**What you need to do**
1. Decide whether each statement below agrees with the excerpt about Zuri. Answer yes or no for each, and quote the words from the excerpt that settle it.
(a) Uwa told Zuri that fire had gutted all of her mother's house.
(b) Obiageli hinted that the company wanted to lay off twenty-five members of staff.
(c) The flight Zuri and Tsola took to Benin was delayed by two hours.
2. Reproduce the excerpt about Zuri word for word, starting with "On her way to" and going on through "was on probation.".

The fifth chapter named, Surviving Emergencies, Zuri’s Aunt, Uwa had called her at dawn to inform her that part of her mum’s house had been gutted by fire over the night. Her mother’s safety was the first thing that came to her mind. Her aunt retorted that her mother was fine and she was just being treated for shock. She knew she had to travel to Benin once it was weekend. She wasn’t even sure the money she had could cover her flight not to talk of renovating her mum’s house. She thought to herself, “My brothers would support me”.

On her way to work, she kept thanking God for saving her mother’s life not knowing that another terrible news was waiting for her at work. Her boss had called for a meeting. Obiageli, one of the accountants had hinted her that the company wanted to lay off twenty five members of staff. Zuri prayed silently to God that she wasn’t going to be a part. She had no back-up funds anywhere. Fortunately for her, her name wasn’t mentioned. She was grateful to God once again. After the meeting ended, her boss asked to see her. He informed her that she needed to up her game and that the only reason she was not laid off was because she was on probation.

There are some salient lessons to learn from this episode too. A smart woman shouldn’t wait for financial surprises. She systematically saves towards her emergency funds. Not everything that happens should be termed as emergencies. Emergencies should be defined e.g an impromptu trip, car breakdown etc.

For every form of income, there should be some goals, this was treated in the sixth chapter tagged Money Goals. Zuri had prepared for a presentation as instructed by her boss. They were expecting representatives from Zuma Capitals. She needed to put in her best since a deal was at stake. Though she got in late for the presentation, she was able to give her best. One of the people that couldn’t help but notice her was Tsola of Zuma Capitals. She liked him too because he was attractive but she was quick to rebuff him.

Later in the day, she had booked her flight to Benin, only for her to meet Tsola again, the guy that probed her and scrutinized each of her slides. She wanted to ignore him but Tsola was the first to sight her. He looked cool in his white native attire unlike his ‘workish’ look earlier in the day. They were both heading to Benin and their flight was delayed by an hour. This gave them ample time to talk. In no time, Zuri talked about her money woes. Tsola was quick to advise her. He told her of how he sets three main goals every quarter and denies himself of getting an official car or going on all-paid expense trips just to make sure he achieves his goals

His game plan for Zuri- He said, ‘Think of how you would want your perfect day to be. Write out three goals that can help you achieve that’. Zuri laughed but later considered it. Essentially, we can draw a valuable thought from this chapter, which is most successful people are the ones who are able to articulate what they want for their lives. Success is deeply rooted in having a solid plan that is tailored to what you want.

**Data extract**
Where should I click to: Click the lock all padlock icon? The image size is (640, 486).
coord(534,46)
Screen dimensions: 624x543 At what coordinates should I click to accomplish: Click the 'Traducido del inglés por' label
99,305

**Replies**
1.
(a) No: "part of her mum’s house had been gutted by fire over the night"
(b) Yes: "Obiageli, one of the accountants had hinted her that the company wanted to lay off twenty five members of staff"
(c) No: "their flight was delayed by an hour"

2.
On her way to work, she kept thanking God for saving her mother’s life not knowing that another terrible news was waiting for her at work. Her boss had called for a meeting. Obiageli, one of the accountants had hinted her that the company wanted to lay off twenty five members of staff. Zuri prayed silently to God that she wasn’t going to be a part. She had no back-up funds anywhere. Fortunately for her, her name wasn’t mentioned. She was grateful to God once again. After the meeting ended, her boss asked to see her. He informed her that she needed to up her game and that the only reason she was not laid off was because she was on probation.